John Milton Owens (October 17, 1912 – January 26, 1982) was a singer-songwriter, pianist, and star of the longest running network radio show Don McNeil's Breakfast Club.
He was known as "The Cruising Crooner" because of his unique showmanship of cruising through mostly female audiences attending the live Breakfast Club broadcasts, and crooning love ballads to the blushing and giggling women, often singing directly to them, one at a time, sitting on their laps, and nuzzling close to them.
From his start in small, local Chicago radio stations holding up applause signs and his brief performances in vaudeville, to his fame on NBC and ABC as a radio singing star with movie star looks, Owens found ways to stay in the spotlight in popular music with catchy songs, love ballads, and even Hawaiian songs.
Owens, who married fellow Chicago radio star Helen Streiff in the early 1930s, started his recording career with independent label, Tower Records, and then after the huge success of "The Hukilau Song", and "I'll Weave a Lei of Stars for You" in 1948, he was signed to Decca, the biggest label at the time.

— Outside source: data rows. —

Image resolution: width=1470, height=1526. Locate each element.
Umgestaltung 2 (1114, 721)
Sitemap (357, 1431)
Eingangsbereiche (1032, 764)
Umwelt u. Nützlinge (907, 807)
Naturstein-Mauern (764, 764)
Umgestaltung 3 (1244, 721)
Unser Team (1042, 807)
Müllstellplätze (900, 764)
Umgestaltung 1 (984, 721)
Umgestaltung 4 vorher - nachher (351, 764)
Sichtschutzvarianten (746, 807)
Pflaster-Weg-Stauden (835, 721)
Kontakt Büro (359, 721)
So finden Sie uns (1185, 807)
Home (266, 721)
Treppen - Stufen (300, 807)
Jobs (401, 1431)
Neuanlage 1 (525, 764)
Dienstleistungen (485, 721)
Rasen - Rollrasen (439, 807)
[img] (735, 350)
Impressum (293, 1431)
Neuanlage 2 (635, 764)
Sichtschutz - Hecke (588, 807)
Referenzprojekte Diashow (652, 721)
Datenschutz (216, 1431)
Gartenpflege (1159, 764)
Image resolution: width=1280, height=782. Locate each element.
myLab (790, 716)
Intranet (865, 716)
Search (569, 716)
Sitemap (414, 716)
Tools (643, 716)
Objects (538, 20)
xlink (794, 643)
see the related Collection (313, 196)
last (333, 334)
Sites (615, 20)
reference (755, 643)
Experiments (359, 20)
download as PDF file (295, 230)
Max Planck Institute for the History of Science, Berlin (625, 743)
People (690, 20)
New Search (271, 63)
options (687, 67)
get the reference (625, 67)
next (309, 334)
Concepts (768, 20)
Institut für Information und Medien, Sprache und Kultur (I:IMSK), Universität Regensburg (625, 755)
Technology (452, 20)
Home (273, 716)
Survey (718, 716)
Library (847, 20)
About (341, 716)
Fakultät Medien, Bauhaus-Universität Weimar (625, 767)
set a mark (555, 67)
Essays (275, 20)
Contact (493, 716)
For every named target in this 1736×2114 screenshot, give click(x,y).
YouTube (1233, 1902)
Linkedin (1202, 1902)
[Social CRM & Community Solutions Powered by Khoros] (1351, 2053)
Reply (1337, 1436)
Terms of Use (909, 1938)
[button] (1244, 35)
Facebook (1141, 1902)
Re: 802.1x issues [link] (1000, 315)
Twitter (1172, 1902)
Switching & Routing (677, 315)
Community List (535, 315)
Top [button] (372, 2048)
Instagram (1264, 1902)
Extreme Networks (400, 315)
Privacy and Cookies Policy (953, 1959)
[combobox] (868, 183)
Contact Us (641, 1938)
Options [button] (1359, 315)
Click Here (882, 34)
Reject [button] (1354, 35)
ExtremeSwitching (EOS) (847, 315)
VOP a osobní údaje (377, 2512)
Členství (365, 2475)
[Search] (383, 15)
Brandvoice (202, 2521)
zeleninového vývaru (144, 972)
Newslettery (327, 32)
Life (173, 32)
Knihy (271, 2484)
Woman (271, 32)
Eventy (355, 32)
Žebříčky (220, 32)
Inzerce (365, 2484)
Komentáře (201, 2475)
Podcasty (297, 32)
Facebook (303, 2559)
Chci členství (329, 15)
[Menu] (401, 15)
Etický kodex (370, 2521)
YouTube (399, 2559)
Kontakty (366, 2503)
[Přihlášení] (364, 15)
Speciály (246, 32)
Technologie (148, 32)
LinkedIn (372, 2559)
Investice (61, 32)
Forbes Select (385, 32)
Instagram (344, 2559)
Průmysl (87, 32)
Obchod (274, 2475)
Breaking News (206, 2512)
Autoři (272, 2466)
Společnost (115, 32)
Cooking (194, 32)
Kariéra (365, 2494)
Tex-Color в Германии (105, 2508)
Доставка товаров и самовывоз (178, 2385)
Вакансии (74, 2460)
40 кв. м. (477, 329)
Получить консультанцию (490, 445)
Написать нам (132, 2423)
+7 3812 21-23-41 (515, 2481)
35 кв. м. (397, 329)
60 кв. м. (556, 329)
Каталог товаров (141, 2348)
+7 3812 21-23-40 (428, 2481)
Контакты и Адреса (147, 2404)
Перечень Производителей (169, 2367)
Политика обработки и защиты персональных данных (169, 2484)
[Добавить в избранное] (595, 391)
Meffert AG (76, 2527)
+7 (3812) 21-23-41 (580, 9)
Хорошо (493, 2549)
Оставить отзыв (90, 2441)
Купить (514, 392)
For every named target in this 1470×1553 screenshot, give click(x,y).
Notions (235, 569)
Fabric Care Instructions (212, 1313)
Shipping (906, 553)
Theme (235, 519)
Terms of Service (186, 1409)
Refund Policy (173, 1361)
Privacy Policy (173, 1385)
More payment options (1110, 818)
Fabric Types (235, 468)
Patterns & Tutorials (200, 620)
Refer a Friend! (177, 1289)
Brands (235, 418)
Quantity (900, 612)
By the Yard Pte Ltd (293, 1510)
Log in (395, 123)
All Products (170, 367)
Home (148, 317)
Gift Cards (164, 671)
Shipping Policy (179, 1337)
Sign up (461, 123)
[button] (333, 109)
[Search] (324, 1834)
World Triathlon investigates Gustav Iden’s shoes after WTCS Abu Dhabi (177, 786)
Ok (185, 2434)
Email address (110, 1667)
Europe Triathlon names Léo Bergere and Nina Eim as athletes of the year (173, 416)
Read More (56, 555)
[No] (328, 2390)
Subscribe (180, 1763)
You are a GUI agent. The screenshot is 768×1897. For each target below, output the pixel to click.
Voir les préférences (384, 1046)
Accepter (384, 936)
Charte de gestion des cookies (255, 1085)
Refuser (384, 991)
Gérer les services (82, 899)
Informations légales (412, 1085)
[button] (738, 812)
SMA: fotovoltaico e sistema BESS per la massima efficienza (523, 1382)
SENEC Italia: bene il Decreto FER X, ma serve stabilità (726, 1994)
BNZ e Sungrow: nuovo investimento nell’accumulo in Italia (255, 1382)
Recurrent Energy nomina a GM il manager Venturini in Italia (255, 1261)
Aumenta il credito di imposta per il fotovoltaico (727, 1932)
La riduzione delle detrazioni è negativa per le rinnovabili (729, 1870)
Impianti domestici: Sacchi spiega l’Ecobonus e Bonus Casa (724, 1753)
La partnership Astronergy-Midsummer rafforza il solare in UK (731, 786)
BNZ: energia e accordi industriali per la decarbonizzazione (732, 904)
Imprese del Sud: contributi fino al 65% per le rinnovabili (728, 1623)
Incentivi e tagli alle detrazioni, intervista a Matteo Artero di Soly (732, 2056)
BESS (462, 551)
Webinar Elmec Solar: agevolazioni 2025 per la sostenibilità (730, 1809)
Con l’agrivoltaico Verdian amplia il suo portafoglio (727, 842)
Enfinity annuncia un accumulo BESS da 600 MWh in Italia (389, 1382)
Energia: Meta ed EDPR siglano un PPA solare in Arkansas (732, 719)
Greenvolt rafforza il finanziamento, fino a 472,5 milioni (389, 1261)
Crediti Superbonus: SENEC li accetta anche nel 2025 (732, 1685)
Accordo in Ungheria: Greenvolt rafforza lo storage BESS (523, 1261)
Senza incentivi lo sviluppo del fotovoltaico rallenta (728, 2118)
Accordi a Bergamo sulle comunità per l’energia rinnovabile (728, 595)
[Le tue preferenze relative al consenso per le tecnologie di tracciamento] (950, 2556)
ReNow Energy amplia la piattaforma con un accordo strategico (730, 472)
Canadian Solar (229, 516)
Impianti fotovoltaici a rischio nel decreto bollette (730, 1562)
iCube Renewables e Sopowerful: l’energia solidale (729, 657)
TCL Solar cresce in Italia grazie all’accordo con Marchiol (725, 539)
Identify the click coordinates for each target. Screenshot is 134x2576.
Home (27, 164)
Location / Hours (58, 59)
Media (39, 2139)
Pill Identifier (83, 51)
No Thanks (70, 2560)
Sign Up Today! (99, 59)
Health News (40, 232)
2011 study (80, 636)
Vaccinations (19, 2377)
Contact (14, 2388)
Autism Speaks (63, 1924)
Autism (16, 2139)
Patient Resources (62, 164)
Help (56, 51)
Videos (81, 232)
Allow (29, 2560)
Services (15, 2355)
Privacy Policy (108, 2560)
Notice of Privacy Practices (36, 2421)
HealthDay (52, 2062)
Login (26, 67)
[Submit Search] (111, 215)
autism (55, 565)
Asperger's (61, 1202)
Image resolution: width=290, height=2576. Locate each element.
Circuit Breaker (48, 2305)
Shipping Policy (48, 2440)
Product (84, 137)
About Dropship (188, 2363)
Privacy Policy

Though his songs have been covered by numerous well-known artists – Gene Autry, Roy Rogers, Bing Crosby, Freddy Martin, The Merry Macs, Andy Williams, Perry Como, Dinah Shore, Woody Herman, Vaughn Monroe, the Glenn Miller Orchestra, Kay Kyser Orchestra, Sammy Kaye Orchestra, Nat "King" Cole, Orrin Tucker, Spike Jones, Pat Boone, Ferlin Husky, The Platters, The Cadets / The Jacks (of "Why Don't You Write Me" fame), Alfred Apaka, Don Ho and Frank Sinatra – they have not always been correctly credited to him, have lacked adequate information about him, or have been misattributed to blues singer Jack Owens.